> **Required work**: Return all the entries below exactly as they were given.

(Collected data entries)
______

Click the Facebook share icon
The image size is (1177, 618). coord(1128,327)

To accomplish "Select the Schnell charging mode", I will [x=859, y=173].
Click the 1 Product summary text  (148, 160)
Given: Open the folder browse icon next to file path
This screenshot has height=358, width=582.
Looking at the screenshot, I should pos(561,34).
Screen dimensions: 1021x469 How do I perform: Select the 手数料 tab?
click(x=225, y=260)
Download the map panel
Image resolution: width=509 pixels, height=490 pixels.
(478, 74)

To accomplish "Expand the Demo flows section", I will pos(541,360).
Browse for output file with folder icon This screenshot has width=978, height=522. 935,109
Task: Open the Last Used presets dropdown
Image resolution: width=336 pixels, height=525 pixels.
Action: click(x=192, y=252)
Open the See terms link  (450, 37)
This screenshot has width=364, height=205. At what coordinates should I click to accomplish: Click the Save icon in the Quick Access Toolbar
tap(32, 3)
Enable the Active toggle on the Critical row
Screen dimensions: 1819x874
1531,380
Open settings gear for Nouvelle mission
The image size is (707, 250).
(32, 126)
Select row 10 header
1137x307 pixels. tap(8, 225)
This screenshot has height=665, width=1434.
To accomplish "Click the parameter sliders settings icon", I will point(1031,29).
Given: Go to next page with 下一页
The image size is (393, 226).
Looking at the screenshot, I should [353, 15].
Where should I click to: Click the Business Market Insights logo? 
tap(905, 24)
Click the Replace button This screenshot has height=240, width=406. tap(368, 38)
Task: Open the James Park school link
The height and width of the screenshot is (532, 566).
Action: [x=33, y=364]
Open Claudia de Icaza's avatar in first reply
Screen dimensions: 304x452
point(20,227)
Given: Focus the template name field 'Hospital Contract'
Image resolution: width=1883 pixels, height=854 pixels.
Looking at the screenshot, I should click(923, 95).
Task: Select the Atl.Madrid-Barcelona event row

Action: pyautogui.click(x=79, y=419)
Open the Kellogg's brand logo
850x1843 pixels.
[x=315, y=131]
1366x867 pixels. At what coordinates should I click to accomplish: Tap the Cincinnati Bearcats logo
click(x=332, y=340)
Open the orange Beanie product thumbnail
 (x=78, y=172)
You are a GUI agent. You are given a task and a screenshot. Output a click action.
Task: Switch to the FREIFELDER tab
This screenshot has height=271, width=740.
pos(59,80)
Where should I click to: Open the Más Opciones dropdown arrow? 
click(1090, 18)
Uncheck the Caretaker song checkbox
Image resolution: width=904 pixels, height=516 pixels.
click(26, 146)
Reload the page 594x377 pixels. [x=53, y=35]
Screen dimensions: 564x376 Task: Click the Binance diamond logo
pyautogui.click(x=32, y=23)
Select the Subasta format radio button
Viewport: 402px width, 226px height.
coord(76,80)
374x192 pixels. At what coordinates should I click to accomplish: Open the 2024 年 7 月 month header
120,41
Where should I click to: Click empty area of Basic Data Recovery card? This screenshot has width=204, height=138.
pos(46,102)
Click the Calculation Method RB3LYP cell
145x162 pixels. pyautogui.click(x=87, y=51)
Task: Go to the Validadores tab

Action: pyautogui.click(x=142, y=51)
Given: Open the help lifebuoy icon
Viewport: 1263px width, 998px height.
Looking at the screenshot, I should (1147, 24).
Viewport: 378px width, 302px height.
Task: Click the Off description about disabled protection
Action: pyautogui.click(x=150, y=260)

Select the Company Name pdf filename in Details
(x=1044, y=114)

______

> **Expected answer**:
Click the Facebook share icon
The image size is (1177, 618). coord(1128,327)

To accomplish "Select the Schnell charging mode", I will [x=859, y=173].
Click the 1 Product summary text  (148, 160)
Given: Open the folder browse icon next to file path
This screenshot has height=358, width=582.
Looking at the screenshot, I should pos(561,34).
Screen dimensions: 1021x469 How do I perform: Select the 手数料 tab?
click(x=225, y=260)
Download the map panel
Image resolution: width=509 pixels, height=490 pixels.
(478, 74)

To accomplish "Expand the Demo flows section", I will pos(541,360).
Browse for output file with folder icon This screenshot has width=978, height=522. 935,109
Task: Open the Last Used presets dropdown
Image resolution: width=336 pixels, height=525 pixels.
Action: click(x=192, y=252)
Open the See terms link  (450, 37)
This screenshot has width=364, height=205. At what coordinates should I click to accomplish: Click the Save icon in the Quick Access Toolbar
tap(32, 3)
Enable the Active toggle on the Critical row
Screen dimensions: 1819x874
1531,380
Open settings gear for Nouvelle mission
The image size is (707, 250).
(32, 126)
Select row 10 header
1137x307 pixels. tap(8, 225)
This screenshot has height=665, width=1434.
To accomplish "Click the parameter sliders settings icon", I will point(1031,29).
Given: Go to next page with 下一页
The image size is (393, 226).
Looking at the screenshot, I should [353, 15].
Where should I click to: Click the Business Market Insights logo? 
tap(905, 24)
Click the Replace button This screenshot has height=240, width=406. tap(368, 38)
Task: Open the James Park school link
The height and width of the screenshot is (532, 566).
Action: [x=33, y=364]
Open Claudia de Icaza's avatar in first reply
Screen dimensions: 304x452
point(20,227)
Given: Focus the template name field 'Hospital Contract'
Image resolution: width=1883 pixels, height=854 pixels.
Looking at the screenshot, I should click(923, 95).
Task: Select the Atl.Madrid-Barcelona event row

Action: pyautogui.click(x=79, y=419)
Open the Kellogg's brand logo
850x1843 pixels.
[x=315, y=131]
1366x867 pixels. At what coordinates should I click to accomplish: Tap the Cincinnati Bearcats logo
click(x=332, y=340)
Open the orange Beanie product thumbnail
 (x=78, y=172)
You are a GUI agent. You are given a task and a screenshot. Output a click action.
Task: Switch to the FREIFELDER tab
This screenshot has height=271, width=740.
pos(59,80)
Where should I click to: Open the Más Opciones dropdown arrow? 
click(1090, 18)
Uncheck the Caretaker song checkbox
Image resolution: width=904 pixels, height=516 pixels.
click(26, 146)
Reload the page 594x377 pixels. [x=53, y=35]
Screen dimensions: 564x376 Task: Click the Binance diamond logo
pyautogui.click(x=32, y=23)
Select the Subasta format radio button
Viewport: 402px width, 226px height.
coord(76,80)
374x192 pixels. At what coordinates should I click to accomplish: Open the 2024 年 7 月 month header
120,41
Where should I click to: Click empty area of Basic Data Recovery card? This screenshot has width=204, height=138.
pos(46,102)
Click the Calculation Method RB3LYP cell
145x162 pixels. pyautogui.click(x=87, y=51)
Task: Go to the Validadores tab

Action: pyautogui.click(x=142, y=51)
Given: Open the help lifebuoy icon
Viewport: 1263px width, 998px height.
Looking at the screenshot, I should (1147, 24).
Viewport: 378px width, 302px height.
Task: Click the Off description about disabled protection
Action: pyautogui.click(x=150, y=260)

Select the Company Name pdf filename in Details
(x=1044, y=114)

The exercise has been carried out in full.